In 2016 the council unveiled their “strategy to ensure the future of Swindon’s libraries”. Save Swindon’s Libraries mounted an active campaign and succeeded in modifying the plans, to the extent that Parks library, initially marked for closure, became the fifth core library, albeit with reduced opening hours, in the group to be retained within council control.

The South Swindon Parish Council later agreed to support increased opening hours. The rest of the smaller libraries were marked for closure in August 2016. Staff were made redundant and it is only thanks to parish councils and volunteer groups that many of these are still running.

Now we hear that SBC is coming back with plan B. Only 18 months after the last big idea they have now decided to appoint a commercial manager to increase the prospects of income from the library service!

Even their own cabinet member Keith Williams accepts that the library service cannot make money. How can it? It’s a service which lends books and facilities, rather than selling them.

So the latest big idea is to set up a public service mutual with £100,000 start up costs to take over control of the residual core services in order to bring the annual cost down to £1.1m.

Many of us remember the public sector mutual SEQOL which was set up in 2011 to deliver adult social care services on the council’s behalf, including assessment and care management services for older people and hospital social work, and which was closed due to financial problems in 2016, and the work taken back in house. Given this, why does the council wish to repeat a failed model with libraries?

Many local people use those libraries, many depend upon them.

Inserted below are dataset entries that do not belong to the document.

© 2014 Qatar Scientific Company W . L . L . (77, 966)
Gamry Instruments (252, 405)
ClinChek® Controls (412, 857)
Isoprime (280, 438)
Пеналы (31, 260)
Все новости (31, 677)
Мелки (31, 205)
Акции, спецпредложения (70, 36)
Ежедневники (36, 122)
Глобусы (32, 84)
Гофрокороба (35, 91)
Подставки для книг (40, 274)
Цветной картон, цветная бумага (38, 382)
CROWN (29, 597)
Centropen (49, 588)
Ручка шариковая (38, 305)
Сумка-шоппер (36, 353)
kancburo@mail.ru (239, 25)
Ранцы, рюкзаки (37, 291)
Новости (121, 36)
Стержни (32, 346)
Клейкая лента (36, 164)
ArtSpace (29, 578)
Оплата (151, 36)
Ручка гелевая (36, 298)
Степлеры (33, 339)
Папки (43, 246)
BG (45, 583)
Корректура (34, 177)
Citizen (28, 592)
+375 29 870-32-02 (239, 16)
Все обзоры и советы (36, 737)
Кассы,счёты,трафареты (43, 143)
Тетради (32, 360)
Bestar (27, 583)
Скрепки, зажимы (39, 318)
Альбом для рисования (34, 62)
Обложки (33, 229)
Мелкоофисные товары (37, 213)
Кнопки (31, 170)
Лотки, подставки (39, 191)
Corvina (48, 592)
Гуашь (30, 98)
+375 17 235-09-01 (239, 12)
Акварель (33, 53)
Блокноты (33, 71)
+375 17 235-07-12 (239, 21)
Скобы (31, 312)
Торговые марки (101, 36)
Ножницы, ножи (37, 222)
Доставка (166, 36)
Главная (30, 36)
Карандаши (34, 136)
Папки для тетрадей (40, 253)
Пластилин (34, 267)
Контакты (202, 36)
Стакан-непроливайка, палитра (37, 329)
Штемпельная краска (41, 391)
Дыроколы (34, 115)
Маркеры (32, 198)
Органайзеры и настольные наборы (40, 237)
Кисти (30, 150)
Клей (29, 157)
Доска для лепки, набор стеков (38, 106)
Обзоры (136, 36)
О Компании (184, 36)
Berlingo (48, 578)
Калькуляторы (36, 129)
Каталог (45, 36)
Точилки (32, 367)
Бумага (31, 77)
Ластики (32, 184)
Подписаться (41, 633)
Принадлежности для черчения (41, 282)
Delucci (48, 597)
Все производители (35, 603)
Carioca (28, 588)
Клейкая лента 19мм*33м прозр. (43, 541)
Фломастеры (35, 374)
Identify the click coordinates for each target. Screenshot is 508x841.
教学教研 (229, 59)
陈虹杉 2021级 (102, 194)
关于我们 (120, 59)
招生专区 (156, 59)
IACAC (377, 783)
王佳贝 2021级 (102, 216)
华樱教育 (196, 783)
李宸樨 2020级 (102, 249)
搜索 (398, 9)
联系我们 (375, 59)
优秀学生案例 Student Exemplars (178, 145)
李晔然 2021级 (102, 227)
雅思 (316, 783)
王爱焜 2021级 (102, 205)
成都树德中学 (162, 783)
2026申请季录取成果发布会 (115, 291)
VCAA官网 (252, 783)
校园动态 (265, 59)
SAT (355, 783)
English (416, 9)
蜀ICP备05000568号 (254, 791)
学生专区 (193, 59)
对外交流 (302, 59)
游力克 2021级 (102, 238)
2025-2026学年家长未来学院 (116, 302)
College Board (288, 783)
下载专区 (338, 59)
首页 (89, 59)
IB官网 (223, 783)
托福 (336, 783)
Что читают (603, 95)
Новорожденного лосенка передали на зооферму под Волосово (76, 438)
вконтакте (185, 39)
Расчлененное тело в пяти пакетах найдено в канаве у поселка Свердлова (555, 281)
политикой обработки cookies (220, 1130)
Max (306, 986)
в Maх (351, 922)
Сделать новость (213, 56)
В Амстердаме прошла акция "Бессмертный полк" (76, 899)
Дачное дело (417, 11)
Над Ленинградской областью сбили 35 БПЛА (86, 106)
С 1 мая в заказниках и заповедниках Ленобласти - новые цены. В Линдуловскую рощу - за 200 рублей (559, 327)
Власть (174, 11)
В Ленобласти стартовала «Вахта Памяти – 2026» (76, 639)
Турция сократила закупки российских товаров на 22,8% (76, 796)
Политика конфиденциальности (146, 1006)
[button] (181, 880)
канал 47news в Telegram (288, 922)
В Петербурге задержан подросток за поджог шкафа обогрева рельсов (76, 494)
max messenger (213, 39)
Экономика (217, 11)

We are paying council tax for services, not airy fairy schemes. Stop tinkering with the libraries SBC, we need them. They are a vital and valued resource.

Eileen George, Welcombe Avenue, Swindon

No celebration of war

Mr Martin Webb bemoans the sensationalism of Armed Forces Day suggesting it is an attempt to snare ‘impressionable young minds’ and ‘celebrate war’. This is unmitigated nonsense, unworthy of a man so loudly professing his own high morals.

AFD is a celebration of the men and women of the Armed Forces who make enormous personal sacrifices. Men and women who have no right to unionise to secure their worker’s rights; who rely almost entirely on the mercy of public opinion shaping government policy.

On the other hand, it is a pleasant change of direction to extract such a clear confession of contempt. This pseudo-virtuous assault on AFD is not a protest against the ‘barbarity of war’. It’s an admission of revulsion for the men and women who serve and secure both national and international communities at times of great humanitarian need. And yes, they will continue to fearlessly face down despots and tyrants, responsible for enslaving and impoverishing their people.

Your confusion is clear and your indignation is all the more unimpressive for it.